Even after the purchase, I still remember working late into the night tracing figures. Until the pressure from the grip left a mark on my middle finger. A deep and dark purple bruise that stretched beyond the flesh.The alphabet was etched into the memories of my digits.
Today, If my hands are idle, they will occupy themselves by writing out the alphabet on the nearest piece of blank paper.
* * *
Like many of the Millennial generation I found myself returning to the nest. My youthful dreams shattered by a failing economy and student loan debt. It was during this time, when I felt the most lost, that I turned to a familiar friend. In 2010, I took on my first paid writing assignment. Within the year I was able to save my money and move out of my childhood home for good.
I traveled for a while and then settled into the town where my mother was living. I began to heal. I felt contentment, an aching happiness that hurt my sides from laughing too hard.

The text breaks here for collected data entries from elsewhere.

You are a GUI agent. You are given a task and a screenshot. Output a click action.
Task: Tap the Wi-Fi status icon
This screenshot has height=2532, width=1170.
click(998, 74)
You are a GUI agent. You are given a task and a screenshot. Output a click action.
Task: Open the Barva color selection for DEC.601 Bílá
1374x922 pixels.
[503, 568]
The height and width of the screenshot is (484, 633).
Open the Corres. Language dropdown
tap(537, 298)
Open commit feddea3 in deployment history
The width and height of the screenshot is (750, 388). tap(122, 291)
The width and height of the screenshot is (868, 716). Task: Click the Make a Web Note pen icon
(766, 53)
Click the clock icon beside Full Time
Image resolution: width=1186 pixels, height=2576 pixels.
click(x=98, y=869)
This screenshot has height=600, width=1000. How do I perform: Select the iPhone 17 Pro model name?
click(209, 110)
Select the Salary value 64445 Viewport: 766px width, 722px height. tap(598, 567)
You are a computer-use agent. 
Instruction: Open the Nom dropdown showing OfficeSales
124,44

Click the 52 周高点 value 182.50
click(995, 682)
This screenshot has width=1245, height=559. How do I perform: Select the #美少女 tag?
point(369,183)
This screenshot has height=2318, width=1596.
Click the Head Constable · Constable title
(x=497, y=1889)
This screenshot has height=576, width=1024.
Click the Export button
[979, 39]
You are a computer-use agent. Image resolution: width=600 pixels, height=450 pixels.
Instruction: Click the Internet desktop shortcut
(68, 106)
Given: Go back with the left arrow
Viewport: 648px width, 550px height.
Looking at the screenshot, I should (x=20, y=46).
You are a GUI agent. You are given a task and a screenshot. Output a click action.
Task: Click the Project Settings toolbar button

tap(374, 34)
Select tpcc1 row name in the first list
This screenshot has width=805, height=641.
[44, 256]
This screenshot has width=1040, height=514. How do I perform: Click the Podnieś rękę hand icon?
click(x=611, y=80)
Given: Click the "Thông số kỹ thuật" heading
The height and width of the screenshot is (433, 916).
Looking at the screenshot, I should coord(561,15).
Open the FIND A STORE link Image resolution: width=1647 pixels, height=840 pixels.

The transformation that had overtaken me when I began to write was now a focused beam of energy. It was if every rain drop that fell on me in this sleepy Oregon town was voltage charging my battery. I become more open, loud, and quick to start conversations. Ideas came easily and I wrote constantly. I was eager to hear more about my grandmother, my mother, and her sisters.
I began to ask my mother more questions about her childhood. I heard stories about my Grandmother, a writer as well. During her lifetime she had worked on a manuscript about a colony of Jewish families that disappeared from China during the revolution. These were not holocaust survivors, but descendants of merchants from the original diaspora. I also learned that she was well educated in literature and wrote poetry inspired by the bible and other great works. When she passed on, this treasury was lost.
During these conversations, it became clear that my mother saw us as cast from the same mold. As a child she must have seen my suffering. She had offered me the same tools of escape she had learned from her mother, escape through reading and writing. These skills were passed on from generation to generation to children seeking solace from dysfunctional families. She had unwittingly impressed upon me this lineage. I could no longer doubt that my love of the written word had come from myself alone. It was motivated from a deep well of feminine intuition.
My mother never stopped writing, but she never saw the success from it that she wanted. Once, she was asked to write a manuscript about a particular set of Native American artisans. She had completed most of the research on her own and had an oral contract. One that would have been replaced with a written version if she had followed through.
She gave up. One reason why she had taken the assignment was to be closer to my father. She had to go to the Library downtown every day to complete here notes. Conviently, the office my father worked on was across the street. Every day she dropped by to eat lunch with him.
She came by a few times, until my father had a little talk with her. He politely asked her to stop coming around the office. My mother took this as a hint and stopped in her tracks. She never completed the manuscript.
The stories of the women in my family play out so similarly. The same beats.
Dysfunctional childhoods, escape through reading, a proclivity for words, and a male figure that holds a certain power over us.
Now my hands fly over the keyboard, I type out my next blog post with a flurry of movement. My fingers have the accuracy of a B-52 bomber. They hit their targets, the keys, with a deadly accuracy. I begin to notice that my “e” sits a little lower than it did before. Its frequent use has made it less resilient.
Any day it will take flight from the keyboard and disappear. A casualty of the war I am waging against it. The blitzkrieg has only begun and I will be writing for at least another 30 minutes.
I stretch my arms, they ache from the marathon writing session. I catch a glimpse of the silhouette on the wall and spy the profile my grandmother. No, it is the obviously the sturdy chin of my mother. I think of them and remember that purple bruise. It has marked me as a writer. I thank my shadow for its gifts.The cacophony of clicks becomes louder as I begin to type again.